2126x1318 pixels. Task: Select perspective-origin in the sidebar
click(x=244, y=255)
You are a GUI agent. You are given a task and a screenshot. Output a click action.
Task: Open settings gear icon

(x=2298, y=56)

- **Exercise objective**
Would you restate each line of the material above word for word?

- **Result for this task**
2126x1318 pixels. Task: Select perspective-origin in the sidebar
click(x=244, y=255)
You are a GUI agent. You are given a task and a screenshot. Output a click action.
Task: Open settings gear icon

(x=2298, y=56)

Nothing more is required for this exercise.